**Work item:** Copy every line of the records below where the word "screenshot" occurs.

Supplied records: Begin

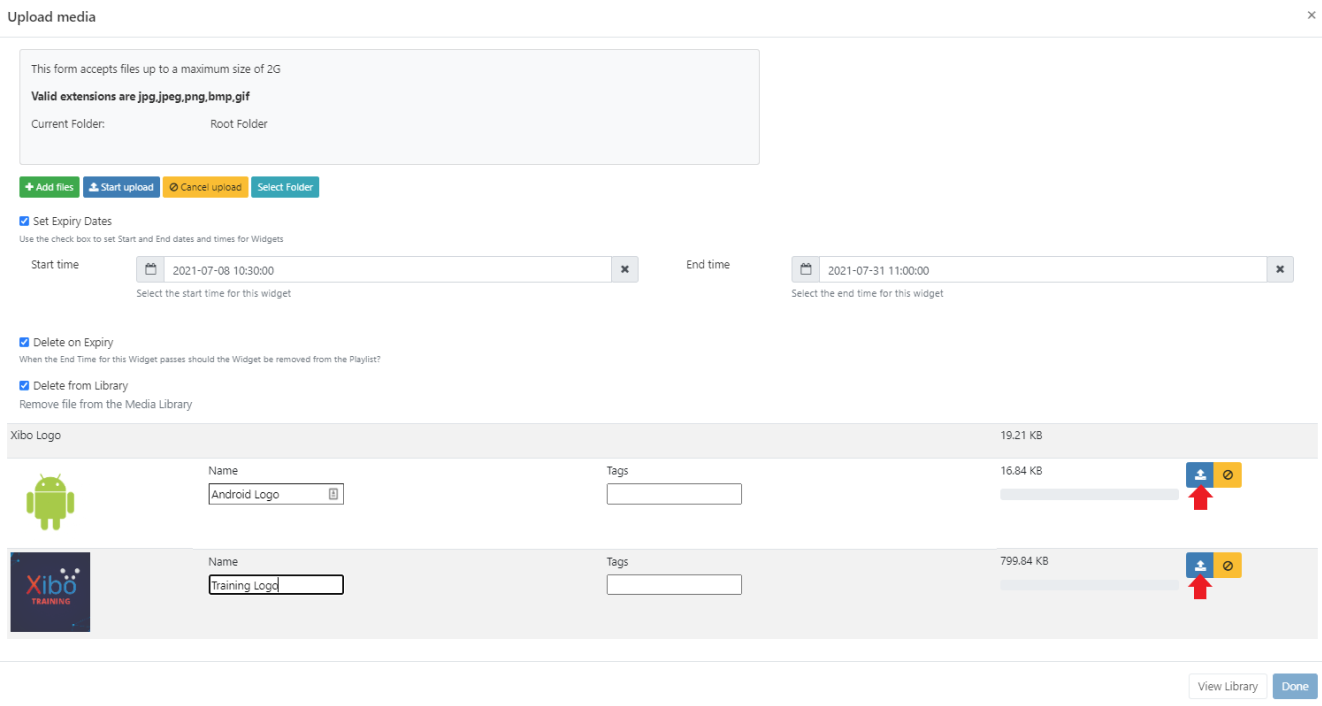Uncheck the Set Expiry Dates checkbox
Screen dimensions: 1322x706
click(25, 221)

Supplied records: End
Supplied records: Begin

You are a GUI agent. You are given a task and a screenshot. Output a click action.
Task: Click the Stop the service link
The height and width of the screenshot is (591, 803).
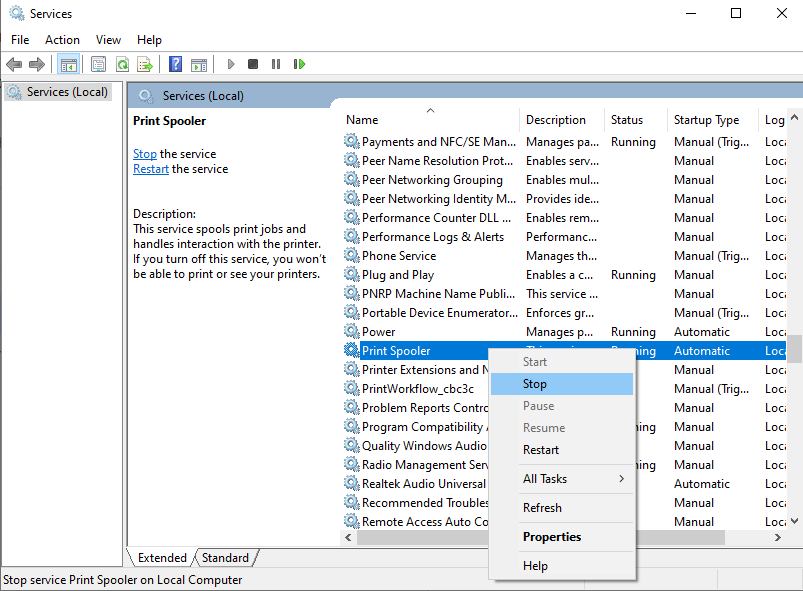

Supplied records: End
Supplied records: Begin

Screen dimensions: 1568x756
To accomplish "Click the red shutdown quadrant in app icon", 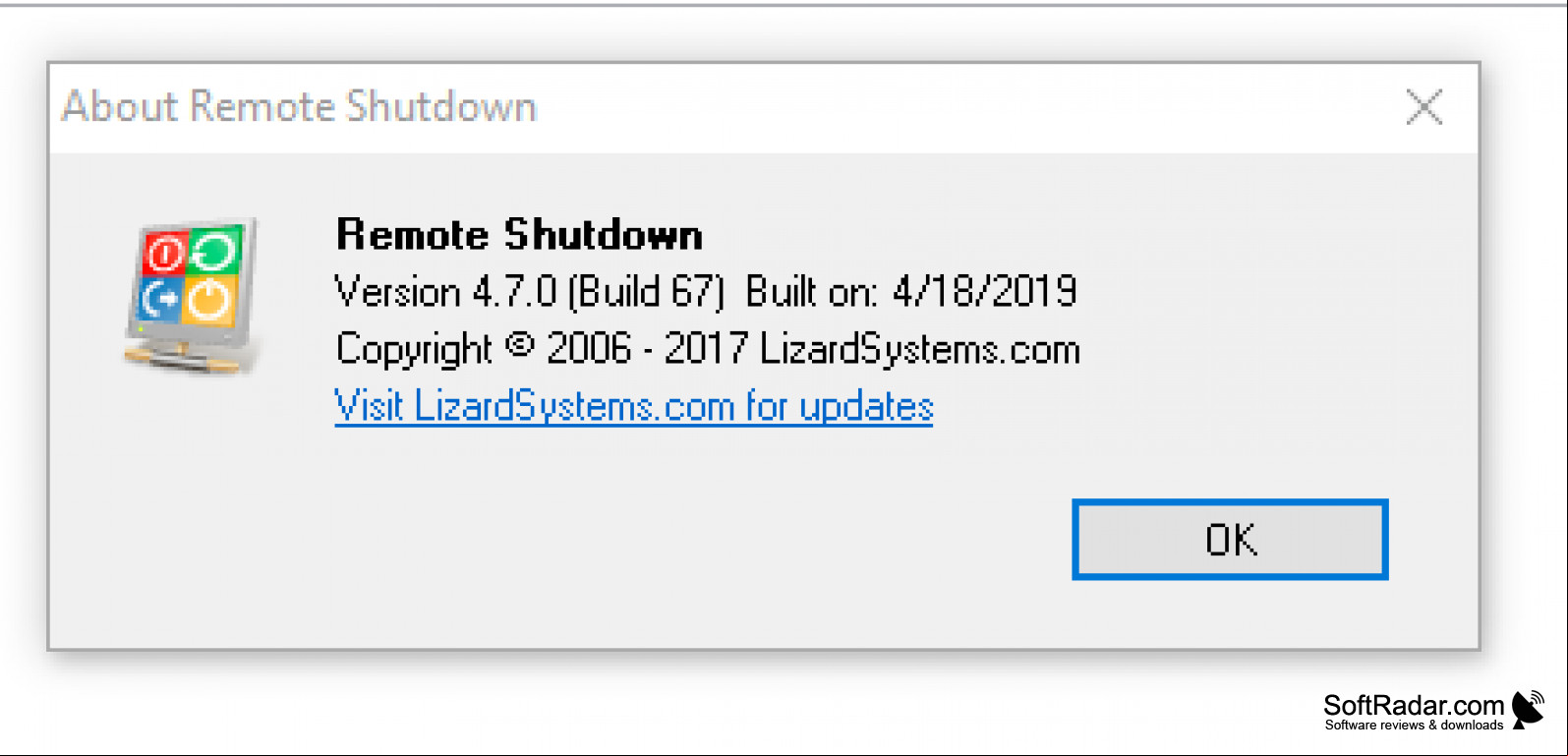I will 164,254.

Supplied records: End

**Exercise solution:**
You are a GUI agent. You are given a task and a screenshot. Output a click action.
The height and width of the screenshot is (591, 803).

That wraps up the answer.